Infringement findings for SG 872 and SG 508. The court found that Samples 2, 3 and 4 infringed Claim 1 of SG 872. It also addressed infringement of Claim 62 of SG 872, including the disclosure of a confidential process and the range of nitrogen used in that process (between 300ppb and 500ppm). For SG 508, the court concluded that the samples did not infringe. The judgment’s structure indicates that it considered infringement of SG 508 in relation to substrate and plasma etching and the controlled conversion/annealing process, but the final outcome was non-infringement.
What Was the Outcome?
The court held that SG 872 was valid and enforceable. It further held that Samples 2, 3 and 4 originated from the defendant and infringed SG 872 (including Claim 1, and on the extract, also Claim 62). In practical terms, this meant that the defendant’s CVD diamond products, as represented by the samples, fell within the scope of the patent monopoly for the low-birefringence CVD diamond material and the nitrogen-influenced process features.
Conversely, the court held that SG 508 was not valid. Even though the plaintiff alleged infringement of SG 508, the court found no infringement on the facts and, in any event, the patent’s invalidity meant that the plaintiff could not rely on SG 508 for enforceable rights. The overall result therefore favoured the plaintiff on SG 872 but defeated the plaintiff’s SG 508 claims.
Why Does This Case Matter?
This decision is significant for practitioners because it demonstrates how Singapore courts approach the full lifecycle of patent disputes: claim construction, validity (novelty, inventiveness, sufficiency), and infringement (including evidential proof of provenance). The judgment’s detailed treatment of claim construction reinforces the centrality of the claims as the “principal determinant” of scope, while also showing how context from the specification can influence interpretation.
From a validity perspective, the case illustrates the court’s careful separation of novelty and inventiveness inquiries. It also shows that arguments based on correlations between technical properties and claimed ranges will be scrutinised for whether they amount to true disclosure/anticipation of the claimed subject matter, rather than merely suggesting that the skilled person might infer a relationship. For sufficiency, the court’s engagement with expert evidence underscores that enablement and technical consistency are assessed in a concrete, evidence-driven manner.

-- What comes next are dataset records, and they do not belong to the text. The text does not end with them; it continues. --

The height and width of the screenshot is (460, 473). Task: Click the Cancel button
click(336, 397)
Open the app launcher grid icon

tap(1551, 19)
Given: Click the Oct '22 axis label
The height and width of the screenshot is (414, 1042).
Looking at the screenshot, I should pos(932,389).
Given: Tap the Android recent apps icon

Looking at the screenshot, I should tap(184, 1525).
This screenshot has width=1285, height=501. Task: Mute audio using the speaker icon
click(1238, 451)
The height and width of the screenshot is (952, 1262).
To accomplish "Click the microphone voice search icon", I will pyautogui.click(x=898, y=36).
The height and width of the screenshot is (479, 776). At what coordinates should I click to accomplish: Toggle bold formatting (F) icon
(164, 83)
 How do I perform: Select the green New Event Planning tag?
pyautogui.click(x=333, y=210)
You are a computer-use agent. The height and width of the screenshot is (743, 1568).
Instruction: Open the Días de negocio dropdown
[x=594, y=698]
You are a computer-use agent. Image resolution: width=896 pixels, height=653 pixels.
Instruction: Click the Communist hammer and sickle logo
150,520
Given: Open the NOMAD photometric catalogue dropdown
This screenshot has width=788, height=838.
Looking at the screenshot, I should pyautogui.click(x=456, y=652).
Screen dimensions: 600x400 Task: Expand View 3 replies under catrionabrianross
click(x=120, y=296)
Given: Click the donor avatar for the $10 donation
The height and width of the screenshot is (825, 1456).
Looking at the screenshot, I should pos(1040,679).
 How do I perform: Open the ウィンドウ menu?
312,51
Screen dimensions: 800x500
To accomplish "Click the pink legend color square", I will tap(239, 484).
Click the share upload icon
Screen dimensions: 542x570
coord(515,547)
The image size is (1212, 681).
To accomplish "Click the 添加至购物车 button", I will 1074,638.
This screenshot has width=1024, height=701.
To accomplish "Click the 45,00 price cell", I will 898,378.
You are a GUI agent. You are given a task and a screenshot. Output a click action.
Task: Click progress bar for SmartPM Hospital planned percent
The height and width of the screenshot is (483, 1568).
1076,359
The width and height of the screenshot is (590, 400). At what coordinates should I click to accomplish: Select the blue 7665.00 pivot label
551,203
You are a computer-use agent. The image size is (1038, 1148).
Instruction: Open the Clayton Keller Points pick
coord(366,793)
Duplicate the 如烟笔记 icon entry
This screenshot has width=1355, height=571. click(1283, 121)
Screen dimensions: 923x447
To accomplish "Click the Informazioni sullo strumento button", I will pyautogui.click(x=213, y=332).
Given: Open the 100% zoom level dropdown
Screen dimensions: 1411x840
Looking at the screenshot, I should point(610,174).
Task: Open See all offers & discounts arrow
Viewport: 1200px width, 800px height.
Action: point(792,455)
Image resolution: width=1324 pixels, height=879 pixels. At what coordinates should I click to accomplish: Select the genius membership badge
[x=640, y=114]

From an infringement perspective, the provenance and chain of custody analysis is particularly instructive. The court’s willingness to examine business records, relationships between entities, and forensic-style fingerprinting evidence (including DiamondView and cross-polar images) highlights the importance of maintaining reliable evidence trails when samples are purchased from third parties. For defendants, the case also underscores the strategic importance of procedural choices—such as whether to inspect samples, conduct confirmatory experiments, or request repeats—because these can affect how the court evaluates evidential gaps.
Legislation Referenced
- Patents Act (Cap 221, 2005 Rev Ed), in particular s 13(1) (novelty, inventive step, industrial applicability)
Cases Cited
- [2000] SGHC 53
- [2020] SGHC 26
- Mühlbauer AG v Manufacturing Integration Technology Ltd [2010] 2 SLR 724
- First Currency Choice v Main-Line Corporate Holdings Ltd [2008] 1 SLR(R) 335
- Lee Tat Cheng v Maka GPS Technologies Pte Ltd [2018] 1 SLR 856
Source Documents
This article analyses [2020] SGHC 26 for legal research and educational purposes. It does not constitute legal advice. Readers should consult the full judgment for the Court's complete reasoning.